IT is clear that the Scottish National Party’s spending proposals would be financially calamitous for the whole of the United Kingdom, even though Nicola Sturgeon sought to strike a more conciliatory tone at yesterday’s launch of the SNP election manifesto.
Scotland’s First Minister is clearly in denial about the true state of the economy – the country does not have money to burn – and she has made no secret of her desire to see Ed Miliband replace David Cameron as Prime Minister and to oppose, for example, the renewal of the Trident nuclear deterrent.
Yet, while the SNP’s emergence as a major force at Westminster is likely to make it even more difficult for a strong and stable government to be formed after May 7, Britain’s political leaders only have themselves to blame for the current state of play. Like David Cameron, whose chances of victory remain compromised by the Conservatives haemorrhaging support to Nigel Farage and Ukip, Labour is now paying a heavy price for successive leaders – Ed Miliband included – taking the party’s core supporters in Scotland for granted.
However, while Ms Sturgeon and Mr Farage are both proving to be effective at winning over the disillusioned because each recognises that they are not contenders to be Prime Minister, it is also important that speculation about coalitions and other post-election machinations does not become as distracting as the TV leadership debates of 2010.

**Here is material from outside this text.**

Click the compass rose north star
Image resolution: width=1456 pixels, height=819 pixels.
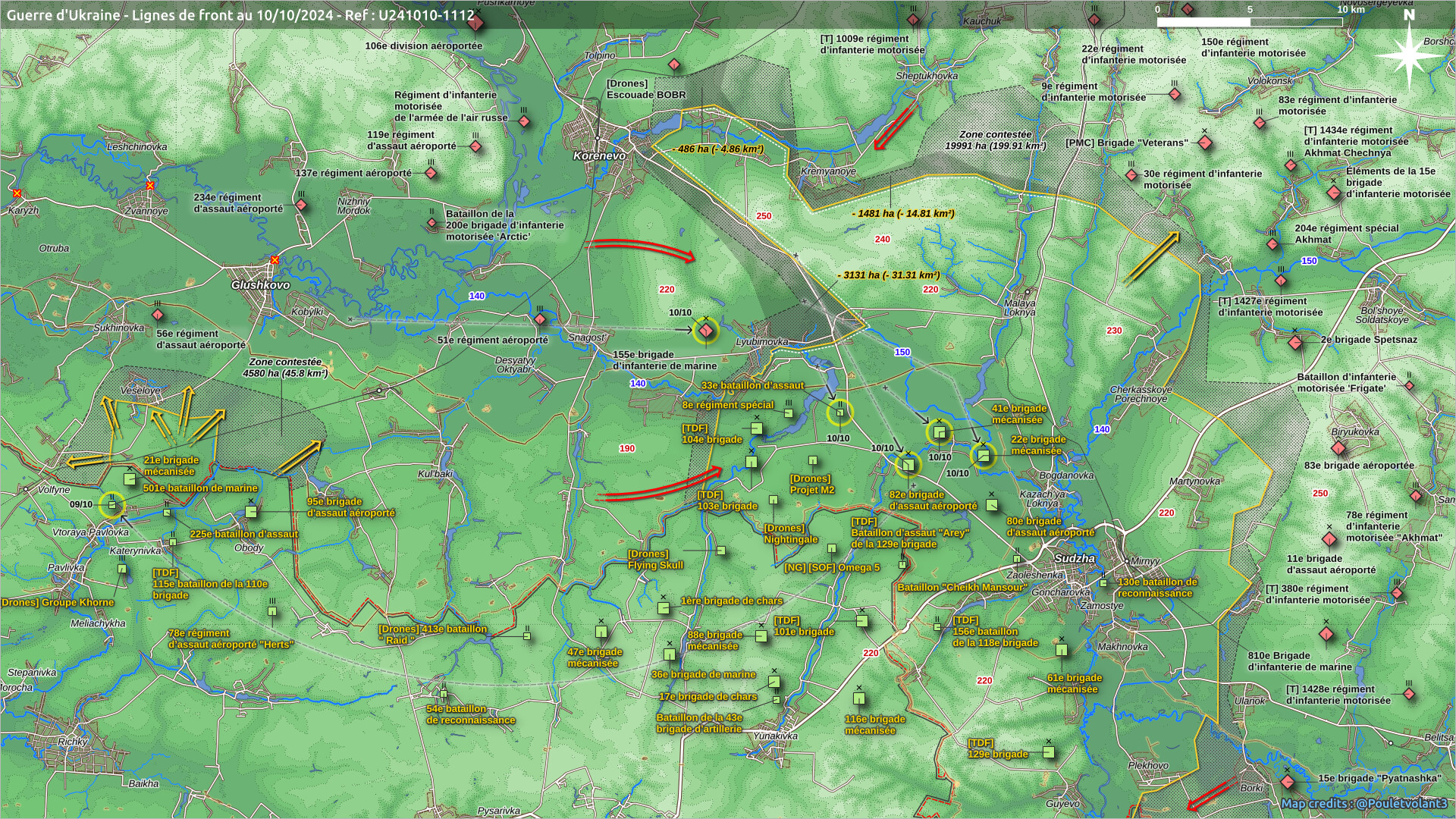(x=1408, y=55)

The fact of the matter is the option of a coalition government is not on the ballot paper. And, with just over two weeks to polling day, the onus is on the Conservatives and Labour to go on the offensive and make a far more positive case to the whole country than they have done so far. For, at present, Mr Cameron and Mr Miliband resemble leaders being buffeted by events rather than shaping the agenda. It does not bode well for the future.

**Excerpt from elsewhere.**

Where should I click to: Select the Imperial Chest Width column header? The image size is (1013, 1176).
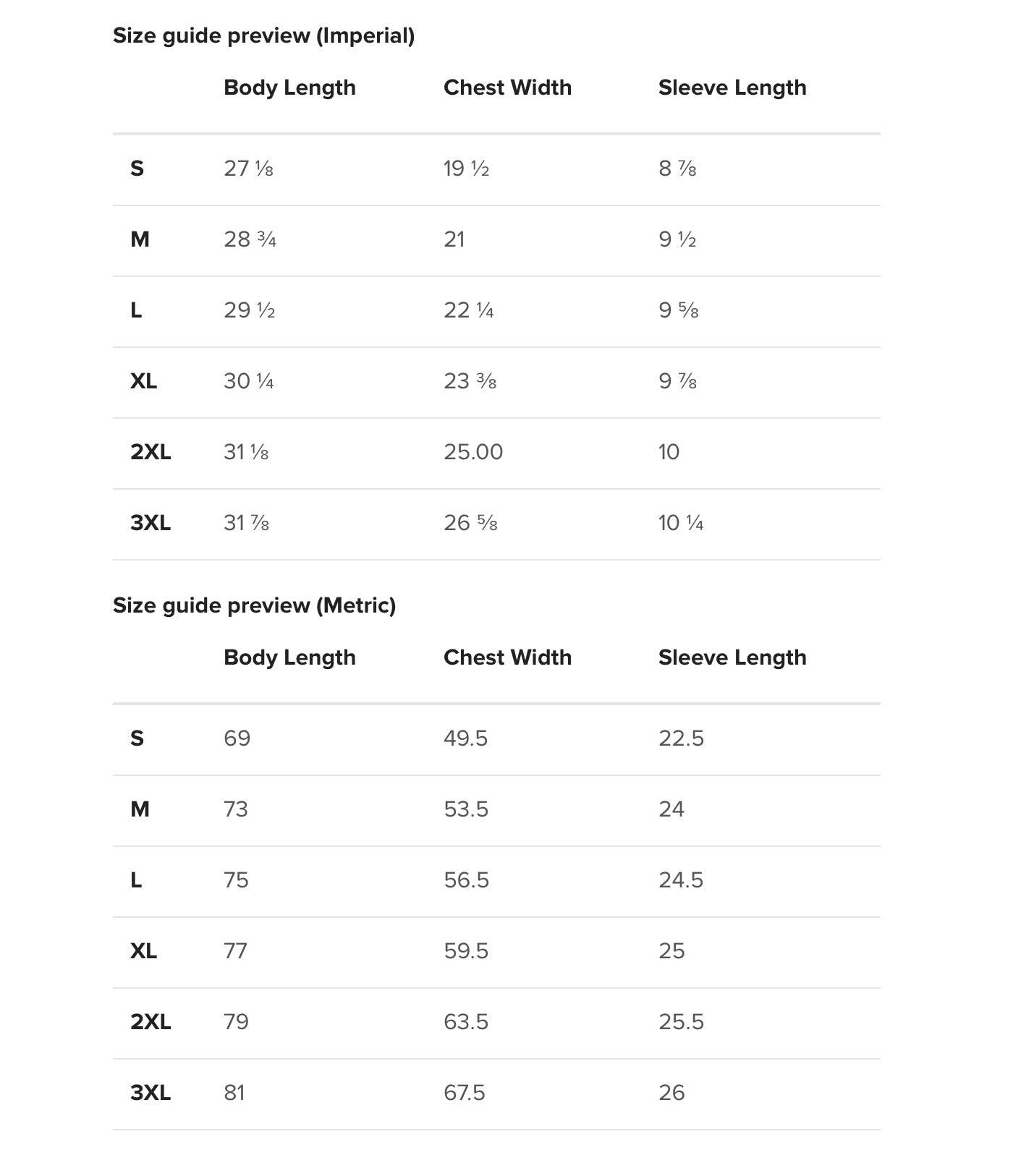click(x=507, y=88)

Yorkshire politican like no other
ROY MASON, who has passed away at the age of 91, was a Yorkshire politician like no other. A proud son of Barnsley who began work as a miner at the age of 14, he became one of the country’s youngest MPs before his career culminated with the toughest job in politics – Northern Ireland Secretary – at the height of the Troubles.
For, while Lord Mason will always be synonymous with Barnsley and a remarkable rise through Labour’s ranks which would not be possible today because of the reluctance of parties to select truly local candidates, his three turbulent years at Stormont in the late 1970s left an indelible mark which never left him.

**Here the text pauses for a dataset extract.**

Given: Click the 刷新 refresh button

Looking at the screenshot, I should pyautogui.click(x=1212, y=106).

Long after his Cabinet career ended with the downfall of the Callaghan government in 1979, Lord Mason of Barnsley was protected by armed police and it caused the Labour peer great angst when his security status was downgraded.
Here was a peacemaker and pragmatist who was ahead of his time in realising that security on the ground was critical to bringing about a lasting political settlement that would take another three decades to achieve.
For, even though his appointment was greeted by a fresh outbreak of riots that he witnessed from an Army helicopter flying over a burning Belfast, it was testament to his shrewdness that he won the grudging respect of bitter enemies Ian Paisley and Martin McGuinness who would later put their differences aside in order to lead Northern Ireland’s devolved assembly. The tragedy is that so much blood was
spilt before Lord Mason’s vision came to fruition and peace prevailed.
50th year of business awards
AS the Queen begins a landmark year of events which will culminate in her 90th birthday on this day in 2016, it is particularly fitting that there is such a strong Yorkshire representation among the latest businesses to be honoured by Her Majesty for excellence.
Now in its 50th year, the Queen’s Awards continue to represent the very best of Britain. Not only do they champion those enterprises which have become world leaders, but they also reward those that are ahead of their time when it comes to the development of cutting-edge technology.
There is another reason why these awards are so important to their recipients.
Unlike the traditional honours system which recognises the achievements of hundreds of individuals, today’s accolades acknowledge the contribution made by everyone, from the boardroom to the factory floor. For, without such firms looking to the future, Britain would be a much poorer country.